## Problems
1/ In the piece on failing your way forward, how many times does the quoted advice from 100 Days of Rejection say we will fail before finding the right solution?
2/ Continue the piece on failing your way forward, picking up after its last line.
---------- Source ----------
Most projects start with confidence. We’re going to crush this! Then come the mistakes. We squirm. We become riddled with self-doubt. Suddenly the prospect of success seems like a dim light bulb.

At some point, though, we come to accept that screwing up is a key part of the creative process. Think about how kids play: They don’t think, they just do. And if the whole contraption comes crashing to the floor, they laugh at the mess and start over. (Or throw a fit, but hey, they’re learning about emotion, too!) Point is, when you embrace setbacks and don’t let them cripple you, you’re more likely to get across the finish line.

Maybe we should stop talking about failure and call our botched projects “experiments." And let’s take a cue from Edison and crowd as many experiments into 24 hours as we can. Here are eight ways to fail your way forward.

1. Keep it basic

Don’t start by trying to find a fully developed solution to a problem. Keep fidelity low at first to allow others to see the possibility in the idea, not the flaws. The higher the polish, the more likely you’ll get the wrong kind of feedback.

2. Design impossible tasks

Such as: How might we create a new color? How might we live forever? Moonshoot thinking frees us from limiting ourselves, helping us produce a bunch of wild ideas. None of them will be right, but they’ll rev the engine of our imagination.

3. Don’t assume your final format

What are you making? Will you be hand sketching? Wireframing? Sculpting out of modeling clay? Drafting a written piece? Even when our end goal is to end up on screen, it is often helpful to start in a different medium—and maybe a tactile one.

4. Set a goal for failure

Follow this advice from 100 Days of Rejection by Jian Jiang: “We will fail at least 30 times before we figure out the right solution.” Lowering the stakes and making a solution less precious makes it easier to generate a bounty of ideas to build from.

5. "This is a bad idea, but…"

Every time you throw out an idea, start with, “This is a bad idea, but what if…” That helps you practice non-attachment and prepare for the reality that most of your ideas won’t stick.

6. The Shame Gong

Every time someone makes a mistake or fails, hit the gong and have the team whisper "shame" in unison. It actually lowers the barrier for admitting to failure and makes for more honest, less bullshitty brainstorms. It also lightens the mood when you’re struggling with a particularly tough challenge or client. Plus: Ringing a gong is just fun. Missed a line item from the plan? Shame. Couldn't guess the grape of the wine at happy hour? Shame!
---------- Supplied material ----------
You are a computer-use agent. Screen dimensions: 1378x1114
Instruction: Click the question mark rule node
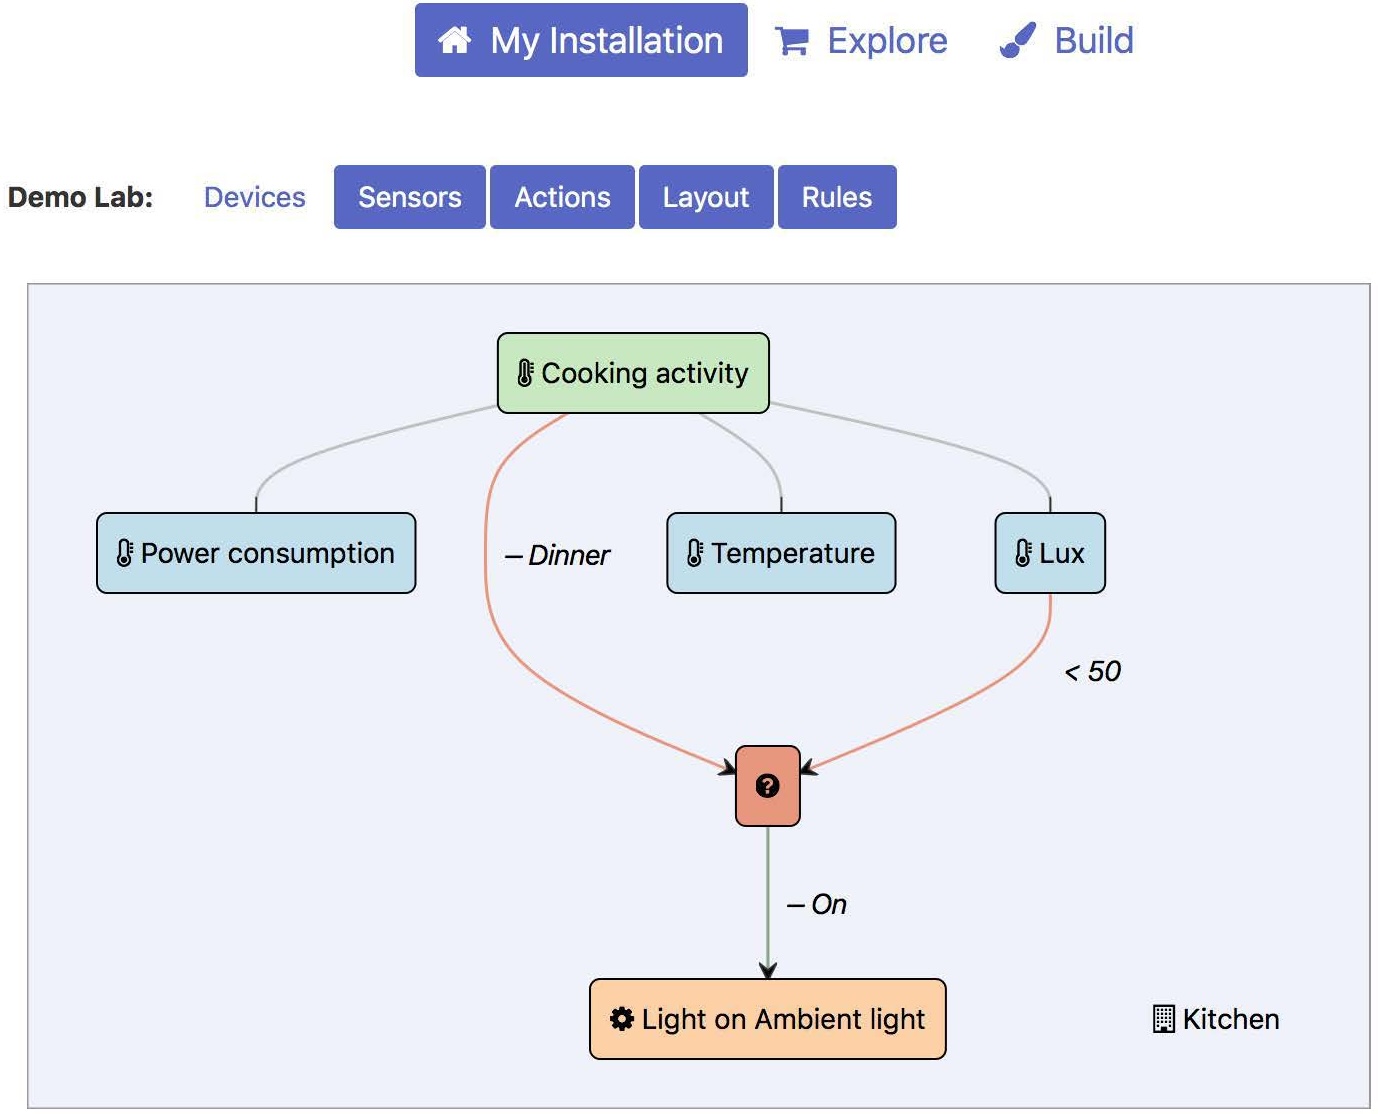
----------
## Responses by task
1/ At least 30 times.

2/
7. The mis-name game

Walk around the room and loudly, courageously, and boldly point at objects and yell out the wrong name for them. Do this for three to four minutes. Then pause and debrief. What was that like? Why was it difficult? There is a stubborn voice in your head telling you what is wrong, infeasible, impractical, too risky. The exercise reminds us that there’s a voice enforcing our fear of failure that can overpower our ability to take creative risks. Our job is to learn how to quiet that voice at the right moments to break out of the expected.

8. Worst experience ever

Design the WORST _blank_ experience ever (airplane/shopping/dining/laundry) and really encourage people to visualize it. Then use that to design the best version using an insight you learned from the worst. So, if the worst dining experience involved a waiter who would not leave you alone on a romantic date, what does that say about the key elements that make or break a date?

One final note for aspiring leaders: Don’t be afraid to talk about past failures and what you learned from them. Admitting failure will help your team gracefully shut down initiatives that aren’t working and move on to the next thing. Now get out there and gong.

Thanks to Tom Kelley, Kenneth Robertsen, Neil Stevenson, Olivia Vagelos, Eri Sugiura, and Sally Madsen for contributing to the piece.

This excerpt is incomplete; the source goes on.